*Task material*.
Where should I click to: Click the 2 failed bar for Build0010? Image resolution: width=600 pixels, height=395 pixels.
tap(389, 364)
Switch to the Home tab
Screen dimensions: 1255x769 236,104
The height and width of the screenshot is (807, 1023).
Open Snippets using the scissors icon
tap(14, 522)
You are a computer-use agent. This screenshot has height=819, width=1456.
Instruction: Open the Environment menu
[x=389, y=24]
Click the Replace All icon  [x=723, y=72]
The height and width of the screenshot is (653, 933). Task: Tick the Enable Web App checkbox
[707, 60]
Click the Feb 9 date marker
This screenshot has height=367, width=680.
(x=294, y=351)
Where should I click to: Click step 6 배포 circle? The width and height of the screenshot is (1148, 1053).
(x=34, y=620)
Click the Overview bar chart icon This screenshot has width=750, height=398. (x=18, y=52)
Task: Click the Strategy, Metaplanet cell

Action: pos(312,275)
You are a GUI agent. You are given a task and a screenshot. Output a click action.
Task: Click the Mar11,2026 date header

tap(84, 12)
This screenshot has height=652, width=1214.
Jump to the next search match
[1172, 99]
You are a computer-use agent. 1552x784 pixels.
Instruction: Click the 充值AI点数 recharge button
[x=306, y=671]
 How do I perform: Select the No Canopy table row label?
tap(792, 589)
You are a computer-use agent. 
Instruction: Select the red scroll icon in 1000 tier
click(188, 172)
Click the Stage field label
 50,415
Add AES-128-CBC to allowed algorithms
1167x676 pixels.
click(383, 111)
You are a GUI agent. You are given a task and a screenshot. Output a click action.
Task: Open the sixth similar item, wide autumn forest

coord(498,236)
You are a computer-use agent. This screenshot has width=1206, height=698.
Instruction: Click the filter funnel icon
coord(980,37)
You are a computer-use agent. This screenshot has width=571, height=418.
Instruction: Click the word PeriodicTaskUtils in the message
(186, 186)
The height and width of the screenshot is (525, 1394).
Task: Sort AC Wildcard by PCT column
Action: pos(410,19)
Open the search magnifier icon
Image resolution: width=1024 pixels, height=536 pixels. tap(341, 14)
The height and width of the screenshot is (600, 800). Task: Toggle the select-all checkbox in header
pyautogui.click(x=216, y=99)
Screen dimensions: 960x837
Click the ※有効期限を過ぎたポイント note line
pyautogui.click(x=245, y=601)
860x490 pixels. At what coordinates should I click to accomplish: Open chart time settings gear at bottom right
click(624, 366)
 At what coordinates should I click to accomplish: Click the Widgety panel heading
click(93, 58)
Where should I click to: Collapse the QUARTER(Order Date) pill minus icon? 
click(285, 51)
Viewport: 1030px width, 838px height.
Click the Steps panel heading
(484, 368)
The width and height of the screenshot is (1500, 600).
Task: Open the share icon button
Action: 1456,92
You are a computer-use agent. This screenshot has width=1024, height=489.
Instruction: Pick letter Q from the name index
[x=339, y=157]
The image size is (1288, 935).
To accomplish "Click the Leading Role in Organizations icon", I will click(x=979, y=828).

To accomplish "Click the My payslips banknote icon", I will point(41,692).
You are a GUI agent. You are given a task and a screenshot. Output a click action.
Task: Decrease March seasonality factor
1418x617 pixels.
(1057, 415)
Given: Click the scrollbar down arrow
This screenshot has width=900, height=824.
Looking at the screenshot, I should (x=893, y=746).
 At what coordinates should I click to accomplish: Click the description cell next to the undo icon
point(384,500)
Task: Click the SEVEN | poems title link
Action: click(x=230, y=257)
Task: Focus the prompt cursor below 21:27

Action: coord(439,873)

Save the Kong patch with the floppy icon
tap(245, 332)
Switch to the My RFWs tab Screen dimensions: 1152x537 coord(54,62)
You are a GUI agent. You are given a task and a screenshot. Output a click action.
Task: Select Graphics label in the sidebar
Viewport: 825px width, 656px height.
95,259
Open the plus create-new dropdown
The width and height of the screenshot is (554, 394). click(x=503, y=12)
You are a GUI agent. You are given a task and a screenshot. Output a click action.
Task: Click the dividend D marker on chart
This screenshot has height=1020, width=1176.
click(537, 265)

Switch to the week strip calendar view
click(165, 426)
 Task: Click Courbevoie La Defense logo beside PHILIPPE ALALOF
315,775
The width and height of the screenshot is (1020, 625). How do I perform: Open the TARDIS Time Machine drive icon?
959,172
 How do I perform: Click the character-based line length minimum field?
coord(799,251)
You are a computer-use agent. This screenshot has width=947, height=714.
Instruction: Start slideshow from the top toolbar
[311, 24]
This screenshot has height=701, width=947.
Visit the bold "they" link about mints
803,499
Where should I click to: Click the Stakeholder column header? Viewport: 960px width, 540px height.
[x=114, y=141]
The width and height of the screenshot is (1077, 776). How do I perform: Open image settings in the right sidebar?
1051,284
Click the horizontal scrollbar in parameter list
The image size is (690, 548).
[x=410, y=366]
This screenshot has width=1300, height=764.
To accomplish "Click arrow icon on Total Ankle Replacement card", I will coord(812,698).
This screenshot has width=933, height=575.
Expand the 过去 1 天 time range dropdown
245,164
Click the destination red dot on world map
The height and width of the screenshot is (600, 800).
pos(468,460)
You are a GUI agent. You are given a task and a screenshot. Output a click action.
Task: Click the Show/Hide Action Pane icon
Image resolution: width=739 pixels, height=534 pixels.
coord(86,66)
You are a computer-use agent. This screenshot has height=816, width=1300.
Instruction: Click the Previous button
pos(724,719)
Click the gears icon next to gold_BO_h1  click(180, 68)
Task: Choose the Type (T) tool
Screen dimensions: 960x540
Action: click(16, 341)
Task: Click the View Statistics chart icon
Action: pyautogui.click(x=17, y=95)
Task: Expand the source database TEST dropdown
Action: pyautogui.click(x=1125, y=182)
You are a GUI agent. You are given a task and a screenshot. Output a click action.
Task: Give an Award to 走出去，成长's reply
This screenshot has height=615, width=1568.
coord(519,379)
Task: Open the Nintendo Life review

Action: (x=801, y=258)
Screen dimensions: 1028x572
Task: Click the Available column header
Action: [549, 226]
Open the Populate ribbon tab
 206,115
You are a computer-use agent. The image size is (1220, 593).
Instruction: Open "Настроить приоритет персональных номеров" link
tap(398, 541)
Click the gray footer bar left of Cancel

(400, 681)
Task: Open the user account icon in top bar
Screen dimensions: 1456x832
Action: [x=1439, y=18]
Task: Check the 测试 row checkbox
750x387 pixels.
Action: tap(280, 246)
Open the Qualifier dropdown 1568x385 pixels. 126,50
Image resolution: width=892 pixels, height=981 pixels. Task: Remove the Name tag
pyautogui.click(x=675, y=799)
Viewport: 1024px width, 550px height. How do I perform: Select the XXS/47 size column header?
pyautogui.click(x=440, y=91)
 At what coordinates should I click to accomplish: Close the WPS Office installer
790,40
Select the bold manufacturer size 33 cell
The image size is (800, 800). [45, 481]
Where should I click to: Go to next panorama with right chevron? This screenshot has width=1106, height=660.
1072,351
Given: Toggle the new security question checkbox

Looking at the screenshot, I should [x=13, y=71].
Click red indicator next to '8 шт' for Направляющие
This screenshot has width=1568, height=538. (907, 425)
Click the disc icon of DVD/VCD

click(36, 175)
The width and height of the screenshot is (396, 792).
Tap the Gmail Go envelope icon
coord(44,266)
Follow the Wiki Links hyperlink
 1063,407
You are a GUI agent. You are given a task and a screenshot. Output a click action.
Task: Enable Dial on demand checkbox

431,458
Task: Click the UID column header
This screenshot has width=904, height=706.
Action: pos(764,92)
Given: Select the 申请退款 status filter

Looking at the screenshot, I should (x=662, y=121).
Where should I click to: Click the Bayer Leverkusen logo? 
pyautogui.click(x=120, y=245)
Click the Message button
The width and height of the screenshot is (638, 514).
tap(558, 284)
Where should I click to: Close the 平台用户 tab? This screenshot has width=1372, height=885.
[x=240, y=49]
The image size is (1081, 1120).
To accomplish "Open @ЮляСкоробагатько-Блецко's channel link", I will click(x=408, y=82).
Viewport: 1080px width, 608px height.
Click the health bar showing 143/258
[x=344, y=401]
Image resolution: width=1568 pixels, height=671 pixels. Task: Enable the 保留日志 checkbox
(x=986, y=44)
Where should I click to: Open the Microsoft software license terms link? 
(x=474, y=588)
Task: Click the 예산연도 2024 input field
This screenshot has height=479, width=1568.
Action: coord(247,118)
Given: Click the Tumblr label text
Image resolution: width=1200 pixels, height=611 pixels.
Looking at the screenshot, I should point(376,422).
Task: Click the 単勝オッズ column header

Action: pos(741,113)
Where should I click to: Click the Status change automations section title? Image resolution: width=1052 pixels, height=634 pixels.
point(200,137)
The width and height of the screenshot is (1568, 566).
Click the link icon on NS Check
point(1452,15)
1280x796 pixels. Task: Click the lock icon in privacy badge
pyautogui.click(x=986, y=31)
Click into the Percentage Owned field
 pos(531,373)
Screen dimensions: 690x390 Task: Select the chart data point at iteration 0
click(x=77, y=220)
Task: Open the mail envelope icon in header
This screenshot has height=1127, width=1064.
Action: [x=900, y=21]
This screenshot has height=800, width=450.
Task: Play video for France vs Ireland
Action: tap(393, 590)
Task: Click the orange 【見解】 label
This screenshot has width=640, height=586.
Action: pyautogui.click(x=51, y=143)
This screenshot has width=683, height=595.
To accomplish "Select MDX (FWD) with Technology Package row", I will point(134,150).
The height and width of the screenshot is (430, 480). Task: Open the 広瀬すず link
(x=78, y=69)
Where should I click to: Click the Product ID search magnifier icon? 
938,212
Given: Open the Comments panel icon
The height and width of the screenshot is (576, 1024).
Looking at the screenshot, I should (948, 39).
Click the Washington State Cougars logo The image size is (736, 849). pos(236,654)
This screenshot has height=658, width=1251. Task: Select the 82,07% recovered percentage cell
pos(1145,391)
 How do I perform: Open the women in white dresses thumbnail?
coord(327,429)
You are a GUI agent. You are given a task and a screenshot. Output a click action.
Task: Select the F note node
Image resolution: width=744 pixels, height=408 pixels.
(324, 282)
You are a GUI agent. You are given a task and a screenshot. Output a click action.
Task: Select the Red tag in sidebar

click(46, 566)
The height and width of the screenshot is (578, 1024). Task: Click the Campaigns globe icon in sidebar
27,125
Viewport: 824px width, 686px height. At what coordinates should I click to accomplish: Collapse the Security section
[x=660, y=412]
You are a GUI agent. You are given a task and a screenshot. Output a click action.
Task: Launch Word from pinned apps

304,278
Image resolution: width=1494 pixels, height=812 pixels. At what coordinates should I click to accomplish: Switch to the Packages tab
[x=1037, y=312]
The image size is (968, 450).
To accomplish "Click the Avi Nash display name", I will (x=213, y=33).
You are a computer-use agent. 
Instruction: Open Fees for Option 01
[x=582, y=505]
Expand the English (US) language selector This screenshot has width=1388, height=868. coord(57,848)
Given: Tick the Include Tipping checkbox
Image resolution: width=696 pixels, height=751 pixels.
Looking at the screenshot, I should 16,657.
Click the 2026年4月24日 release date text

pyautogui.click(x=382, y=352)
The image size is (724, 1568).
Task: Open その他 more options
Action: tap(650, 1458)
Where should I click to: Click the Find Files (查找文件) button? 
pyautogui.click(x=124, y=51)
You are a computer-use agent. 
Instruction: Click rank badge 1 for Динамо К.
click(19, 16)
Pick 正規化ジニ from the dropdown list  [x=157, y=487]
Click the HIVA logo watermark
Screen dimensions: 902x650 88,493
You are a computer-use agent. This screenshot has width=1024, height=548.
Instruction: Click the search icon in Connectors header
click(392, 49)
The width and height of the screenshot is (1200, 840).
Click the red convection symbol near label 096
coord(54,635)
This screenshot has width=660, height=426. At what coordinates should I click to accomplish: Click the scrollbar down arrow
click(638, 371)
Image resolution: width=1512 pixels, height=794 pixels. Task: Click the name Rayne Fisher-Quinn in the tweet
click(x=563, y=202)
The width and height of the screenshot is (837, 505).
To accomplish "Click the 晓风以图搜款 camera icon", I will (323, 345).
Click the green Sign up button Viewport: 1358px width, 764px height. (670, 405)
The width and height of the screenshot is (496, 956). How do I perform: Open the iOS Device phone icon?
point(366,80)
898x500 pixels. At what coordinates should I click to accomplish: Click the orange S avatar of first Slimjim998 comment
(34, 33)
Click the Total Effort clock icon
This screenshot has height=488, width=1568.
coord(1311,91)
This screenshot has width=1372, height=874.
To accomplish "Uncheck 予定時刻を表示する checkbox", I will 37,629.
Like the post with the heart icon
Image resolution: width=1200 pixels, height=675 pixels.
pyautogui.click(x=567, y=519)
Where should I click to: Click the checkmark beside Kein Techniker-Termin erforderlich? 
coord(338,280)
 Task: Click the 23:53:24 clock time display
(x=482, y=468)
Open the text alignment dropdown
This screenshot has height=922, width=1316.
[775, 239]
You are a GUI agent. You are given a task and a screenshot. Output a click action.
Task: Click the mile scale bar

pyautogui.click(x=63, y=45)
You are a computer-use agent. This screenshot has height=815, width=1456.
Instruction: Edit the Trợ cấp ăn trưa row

*What this task involves*. Look back at the entries above. Retype the line with "Image resolution: width=1494", the line with "Given: Tick the Include Tipping checkbox", and all lines in between.

*Answer to this exercise*.
Image resolution: width=1494 pixels, height=812 pixels. At what coordinates should I click to accomplish: Switch to the Packages tab
[x=1037, y=312]
The image size is (968, 450).
To accomplish "Click the Avi Nash display name", I will (x=213, y=33).
You are a computer-use agent. 
Instruction: Open Fees for Option 01
[x=582, y=505]
Expand the English (US) language selector This screenshot has width=1388, height=868. coord(57,848)
Given: Tick the Include Tipping checkbox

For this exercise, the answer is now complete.